Addio a don Paolo per 53 anni parroco di Sant’Antonio

5 Luglio 2020

Si è spento a 93 anni, era andato in pensione solo un anno fa Oggi i funerali celebrati dal vescovo nella “sua” chiesa

TERAMO. Teramo dice addio al suo sacerdote più anziano. Venerdì alle 19,30 è morto al City residence don Paolo Di Mattia. Aveva 93 anni e fino all’anno scorso a settembre è stato il parroco di Sant’Antonio. Parrocchia di cui era titolare dall’8 settembre 1966. Don Paolo era nato a Notaresco il 1° settembre 1926, ma si era trasferito a Teramo, dove il padre faceva il cantoniere, a 6 anni. Era stato ordinato prete il 29 giugno 1950 a 26 anni e dopo due esperienze a Isola e Castagneto aveva ricevuto la parrocchia di Sant’Antonio. Don Paolo ha anche insegnato religione per 20 anni alle magistrali.

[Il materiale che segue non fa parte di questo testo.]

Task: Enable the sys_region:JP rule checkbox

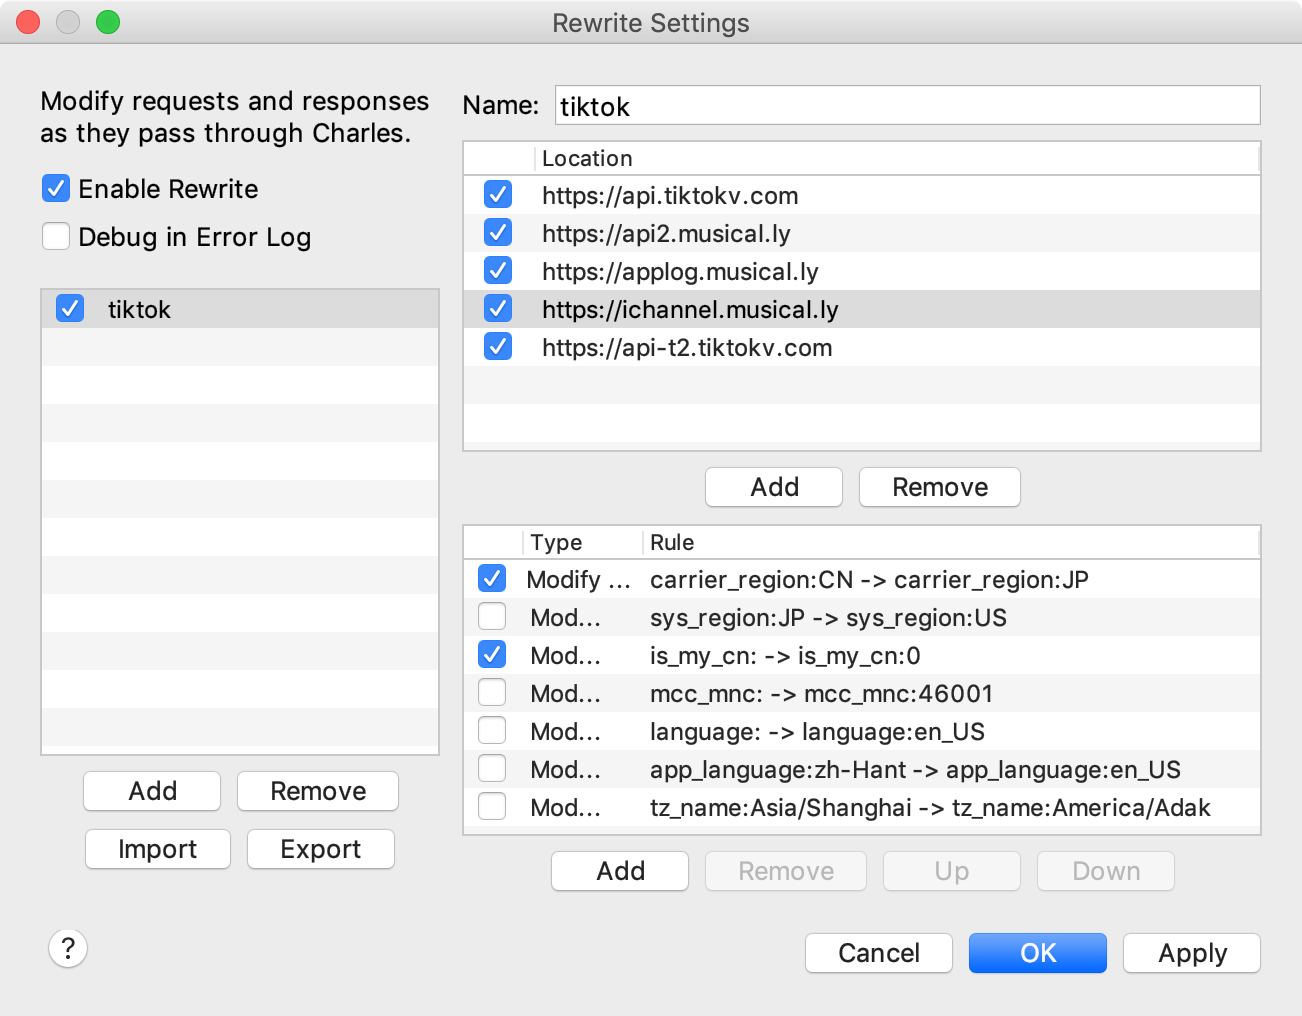Action: click(492, 616)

Tante le iniziative per la parrocchia. Fra queste, ha seguito il restauro dell’antica cattedrale di Sant’Anna, della chiesa di San Luca, ma anche il recupero della cappella feriale di Sant’Antonio, ristrutturando anche l’antico organo. E ha dotato la parrocchia di locali dove fare catechismo. Per un certo periodo ha anche istituito la Festa della maternità a Sant’Anna: il 26 luglio venivano benedette le donne incinte. Poi la pensione, nel settembre 2019, che si è goduto poco: il 19 dicembre è caduto e si è rotto il femore. Operato, non ha ripreso più a camminare. Ma lo si vedeva andare in giro in carrozzella. Poi il lockdown, l’impossibilità a uscire e ad avere contatti. E i problemi di salute hanno avuto il sopravvento, fino alla morte.

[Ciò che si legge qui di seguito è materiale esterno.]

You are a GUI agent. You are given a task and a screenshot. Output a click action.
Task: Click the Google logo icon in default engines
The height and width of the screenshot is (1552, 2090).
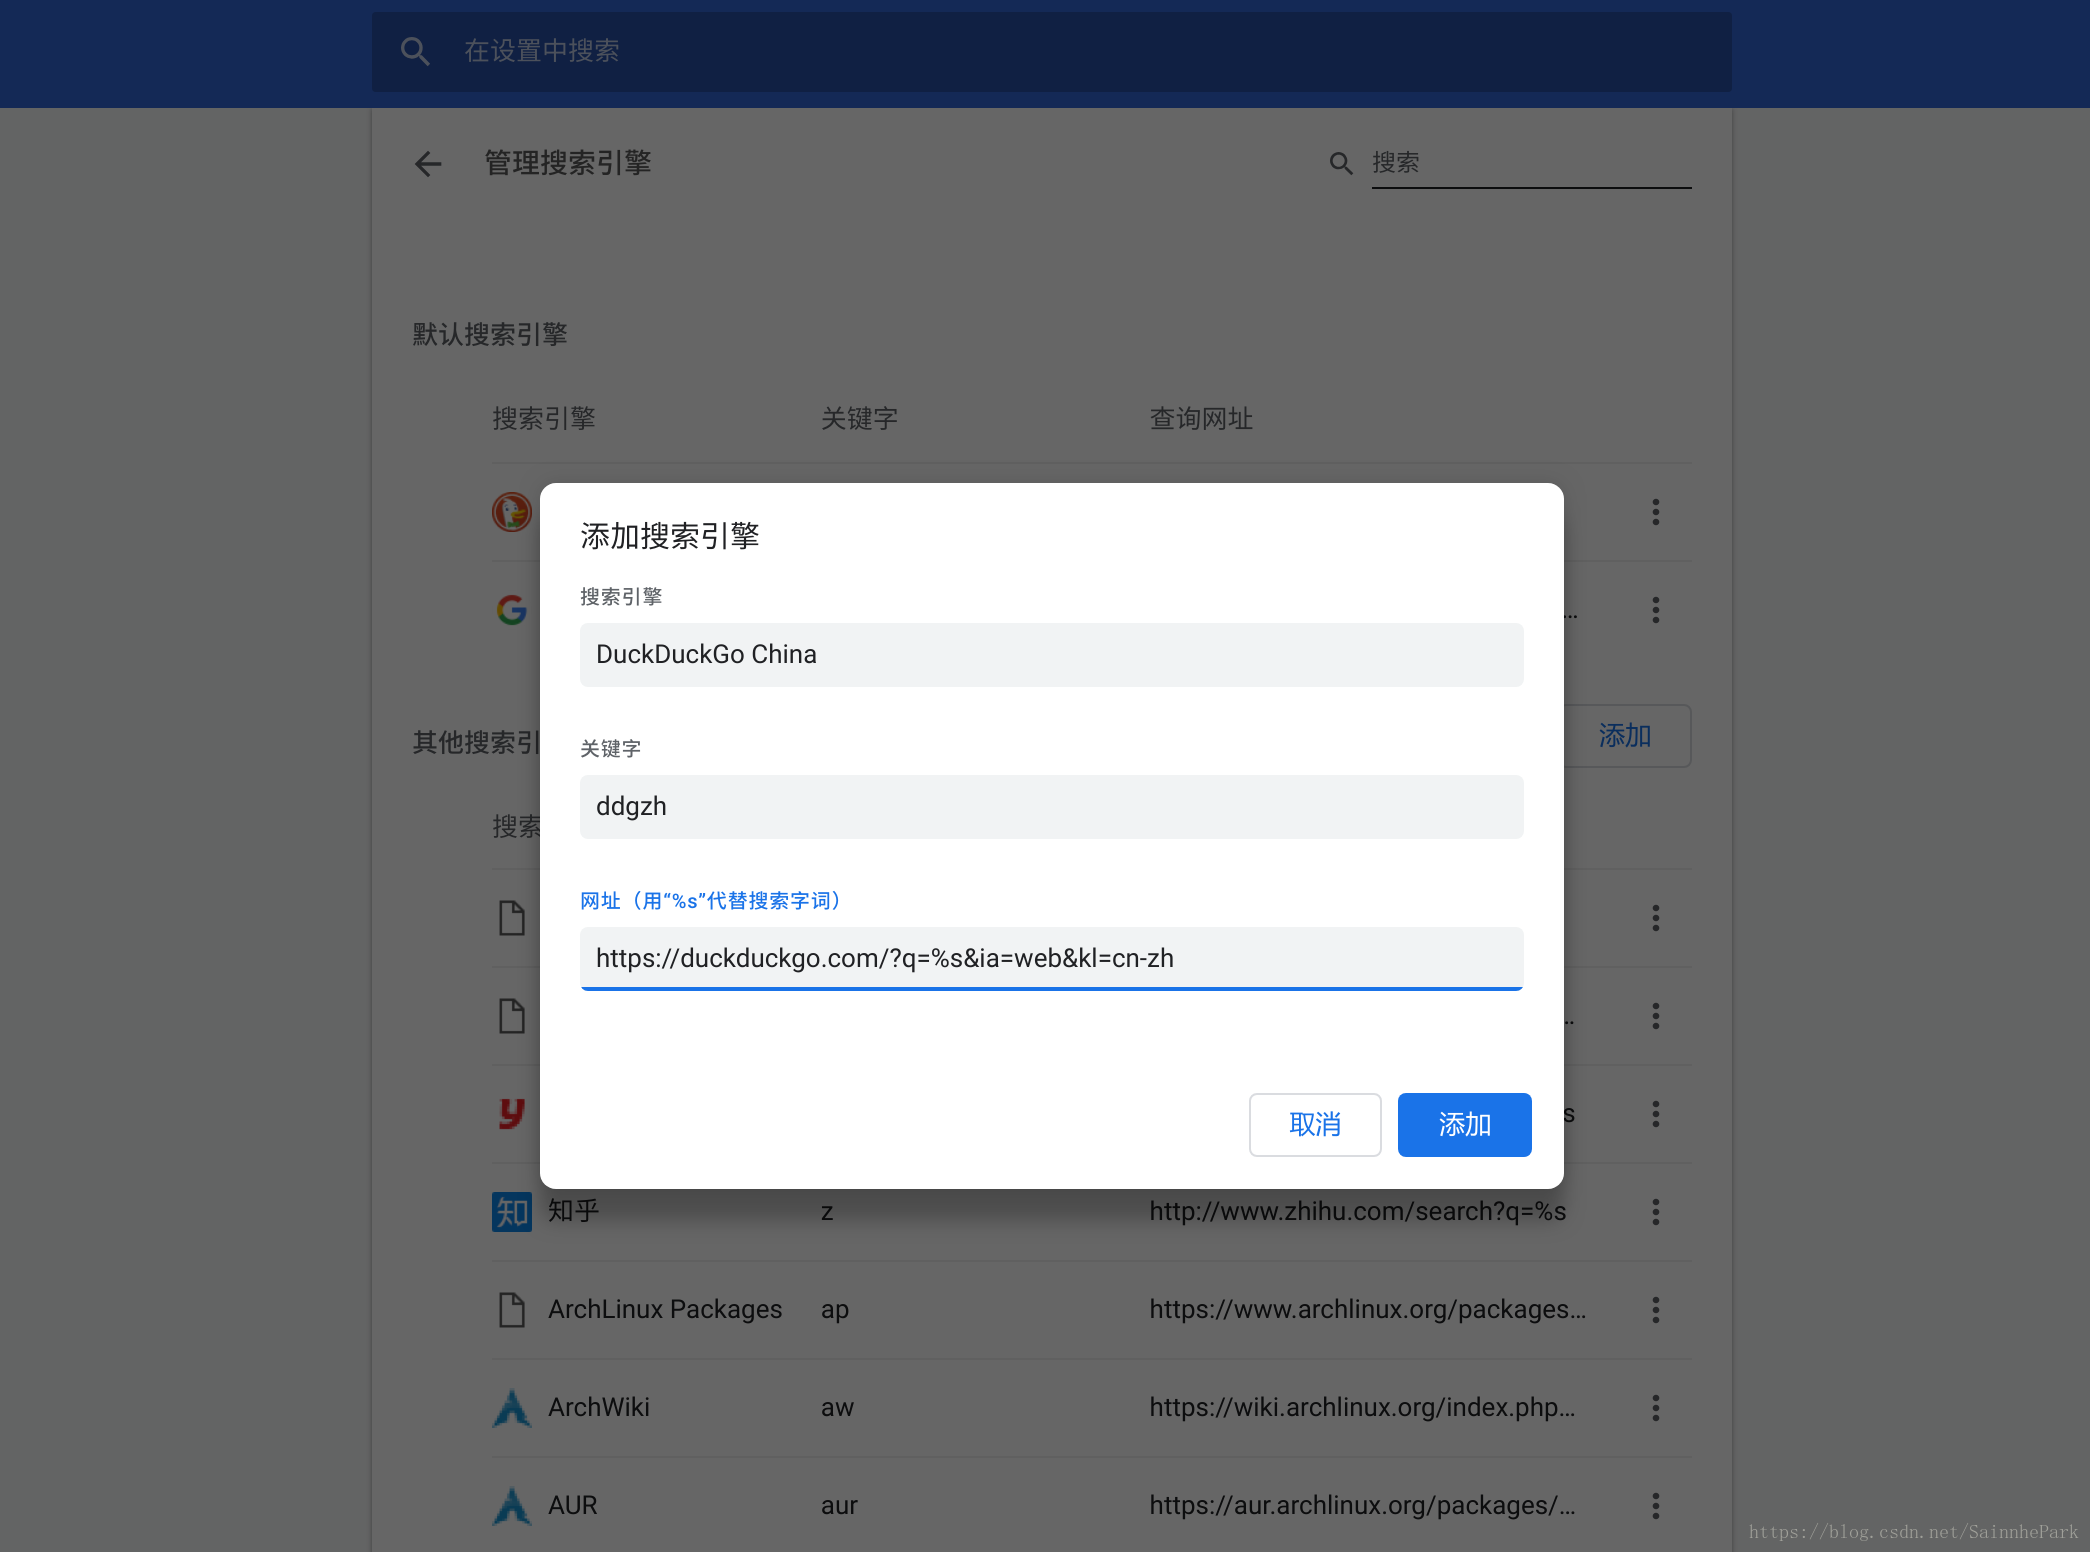pyautogui.click(x=512, y=610)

Commosso il ricordo di don Cristian Cavacchioli, che gli è stato sempre vicino, fino alla fine. «Ho fatto il chierichetto con lui, sono diventato prete sotto di lui», ricorda, «era una persona dinamica, attenta, arguta. Era interessato e curioso della vita e ha trasmesso questa voglia di vivere ai parrocchiani». Lo ricorda con affetto anche il suo successore nella parrocchia, don Antonio Ginaldi: «Sapevo che lasciava questa parrocchia con grande dolore, ma nonostante l’avessi pregato più volte di tornare non l’ha fatto: con grande rispetto non ha voluto intralciare il mio cammino. E' stato un pastore, un maestro per noi preti giovani all'epoca: succedere a un personaggio del genere, avere avuto da lui delle dimostrazioni di stima è stato molto importante». Don Paolo lascia il fratello Dario che ha 90 anni, la cognata Gigliola e i nipoti Monica e Patrizia, che vivono ad Ancona. Oggi 10 chiesa il feretro sarà portato nella chiesa di Sant'Antonio e alle 15,30 vescovo Lorenzo Leuzzi celebrerà le esequie. Verrà sepolto nel cimitero di Cartecchio, nella zona riservata alla confraternita del Carmine.